Diversification, core-satellite or portfolio rebalancing - discover the role ETFs can play in client portfolios.
ETFs are basically just another type of investment fund tracking a specific market index.
Importantly advisers do not need any special permissions from the Financial Services Authority to advise on ETF’s and their suitability for use by clients.
There are however some very important details and questions to think about.
Firstly it you’ll need to know whether the client wishes to invest a lump sum or to make many regular contributions.
ETFs generally have lower annual costs. However, since trading costs (such as stockbroker fees & bid-offer spreads) apply to each ETF trade, they are often more cost effective for clients making lump sum investments rather than regular small contributions.
Time also plays an important role.
You’ll also need to think about the investment time period, and thus calculating the “investment time horizon”. This is the length of time over which the total cost of investing in a mutual fund and an ETF becomes the same.
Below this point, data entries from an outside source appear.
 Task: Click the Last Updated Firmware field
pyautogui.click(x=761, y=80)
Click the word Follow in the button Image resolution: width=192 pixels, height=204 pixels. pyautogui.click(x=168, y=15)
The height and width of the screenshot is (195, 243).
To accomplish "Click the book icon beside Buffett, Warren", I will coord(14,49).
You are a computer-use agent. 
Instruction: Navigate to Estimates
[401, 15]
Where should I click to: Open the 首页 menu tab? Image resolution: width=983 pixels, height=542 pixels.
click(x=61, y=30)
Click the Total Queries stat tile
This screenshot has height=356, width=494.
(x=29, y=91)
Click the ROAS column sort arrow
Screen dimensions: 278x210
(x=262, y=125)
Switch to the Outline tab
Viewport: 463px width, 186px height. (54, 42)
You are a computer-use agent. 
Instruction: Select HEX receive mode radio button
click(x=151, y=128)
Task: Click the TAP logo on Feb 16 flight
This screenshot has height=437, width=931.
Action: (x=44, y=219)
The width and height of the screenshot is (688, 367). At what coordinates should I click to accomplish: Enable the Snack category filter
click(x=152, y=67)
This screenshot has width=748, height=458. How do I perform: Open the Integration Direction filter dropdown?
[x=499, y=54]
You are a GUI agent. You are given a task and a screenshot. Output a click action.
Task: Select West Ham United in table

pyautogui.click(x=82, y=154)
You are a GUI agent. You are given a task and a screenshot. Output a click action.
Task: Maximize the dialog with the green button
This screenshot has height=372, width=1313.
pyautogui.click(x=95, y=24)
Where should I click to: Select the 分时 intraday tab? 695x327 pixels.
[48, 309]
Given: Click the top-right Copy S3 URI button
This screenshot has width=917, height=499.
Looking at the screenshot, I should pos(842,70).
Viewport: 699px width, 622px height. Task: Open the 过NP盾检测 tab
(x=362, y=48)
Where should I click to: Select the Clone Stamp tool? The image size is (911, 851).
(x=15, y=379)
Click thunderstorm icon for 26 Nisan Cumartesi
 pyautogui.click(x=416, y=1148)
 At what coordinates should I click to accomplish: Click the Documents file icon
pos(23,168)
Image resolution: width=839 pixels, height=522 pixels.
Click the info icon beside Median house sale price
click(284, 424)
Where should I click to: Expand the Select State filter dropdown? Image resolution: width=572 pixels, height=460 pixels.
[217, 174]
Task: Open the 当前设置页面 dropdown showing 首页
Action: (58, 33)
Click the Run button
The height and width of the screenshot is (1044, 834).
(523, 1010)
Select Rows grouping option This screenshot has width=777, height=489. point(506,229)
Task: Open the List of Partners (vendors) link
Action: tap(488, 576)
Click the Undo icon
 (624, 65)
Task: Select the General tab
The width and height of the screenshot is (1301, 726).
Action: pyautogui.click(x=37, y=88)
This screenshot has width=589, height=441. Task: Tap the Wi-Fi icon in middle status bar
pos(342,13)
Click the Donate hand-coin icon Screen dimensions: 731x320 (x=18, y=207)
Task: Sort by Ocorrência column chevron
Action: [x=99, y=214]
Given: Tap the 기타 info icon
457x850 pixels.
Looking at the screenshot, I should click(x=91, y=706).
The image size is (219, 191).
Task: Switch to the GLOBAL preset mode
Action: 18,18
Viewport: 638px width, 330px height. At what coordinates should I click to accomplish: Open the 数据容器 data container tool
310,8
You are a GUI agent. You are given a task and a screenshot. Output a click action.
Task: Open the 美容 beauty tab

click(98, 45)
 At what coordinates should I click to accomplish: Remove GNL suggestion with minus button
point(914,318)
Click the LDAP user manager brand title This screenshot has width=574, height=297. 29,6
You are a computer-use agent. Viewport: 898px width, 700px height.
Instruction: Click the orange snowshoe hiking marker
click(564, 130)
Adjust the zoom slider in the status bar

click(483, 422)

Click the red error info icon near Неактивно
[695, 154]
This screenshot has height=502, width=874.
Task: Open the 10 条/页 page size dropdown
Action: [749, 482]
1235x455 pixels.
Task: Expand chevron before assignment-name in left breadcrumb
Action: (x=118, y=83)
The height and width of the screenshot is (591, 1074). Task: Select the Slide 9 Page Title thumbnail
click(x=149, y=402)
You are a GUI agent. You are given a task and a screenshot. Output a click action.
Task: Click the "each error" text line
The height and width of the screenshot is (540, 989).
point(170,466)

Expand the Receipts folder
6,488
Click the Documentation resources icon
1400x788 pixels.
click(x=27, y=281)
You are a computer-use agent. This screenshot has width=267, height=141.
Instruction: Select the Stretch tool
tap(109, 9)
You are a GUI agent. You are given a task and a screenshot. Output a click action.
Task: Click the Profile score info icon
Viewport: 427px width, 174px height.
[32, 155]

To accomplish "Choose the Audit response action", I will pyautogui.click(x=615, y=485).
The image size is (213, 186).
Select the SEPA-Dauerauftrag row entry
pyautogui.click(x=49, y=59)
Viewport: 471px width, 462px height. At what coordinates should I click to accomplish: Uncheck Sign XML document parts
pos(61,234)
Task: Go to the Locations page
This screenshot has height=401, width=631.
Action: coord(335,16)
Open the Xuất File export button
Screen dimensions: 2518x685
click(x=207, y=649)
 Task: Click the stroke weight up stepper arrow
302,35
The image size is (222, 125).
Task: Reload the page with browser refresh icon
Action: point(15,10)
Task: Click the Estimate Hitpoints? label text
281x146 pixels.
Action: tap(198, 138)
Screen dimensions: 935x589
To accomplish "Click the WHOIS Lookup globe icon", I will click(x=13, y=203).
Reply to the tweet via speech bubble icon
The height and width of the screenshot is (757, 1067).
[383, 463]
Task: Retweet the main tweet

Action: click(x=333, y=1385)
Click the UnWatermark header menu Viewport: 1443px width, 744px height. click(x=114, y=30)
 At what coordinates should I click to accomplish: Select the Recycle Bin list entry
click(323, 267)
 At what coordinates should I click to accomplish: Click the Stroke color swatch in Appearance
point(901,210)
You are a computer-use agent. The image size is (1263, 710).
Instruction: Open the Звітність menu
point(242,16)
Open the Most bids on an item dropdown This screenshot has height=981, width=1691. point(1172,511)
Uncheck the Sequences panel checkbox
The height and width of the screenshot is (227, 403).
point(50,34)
In the short term, trading charges can mean an ETF is less cost effective than a mutual fund, despite lower annual costs.”
The transaction amounts should be also be taken into account. As mentioned there are charges for each trade, and these are either charged as a percentage of the transaction or as a flat fee.
The size of the fee relative to the size of the trade will make ETF’s more or less attractive to clients
ETFs have many uses in client portfolios…
ETFs offer a diversified investment, with some even holding thousands of stocks. Thus a single investment offers instant diversification and thus reduced risk. A combination of ETF’s covering multiple markets can be used to build a diverse investment portfolio at low cost!
ETFs can be used in a core-satellite model portfolio. Diverse, broad market index ETF’s work well in the core, while specialist ETF’s can be used as satellite holdings.
ETFs can be used to complement an existing portfolio.
They may also be used to rebalance portfolios that are diverging from a client’s objectives. These imbalances can be corrected by purchasing the exact assets required (as in an ETF, even single shares can be purchased).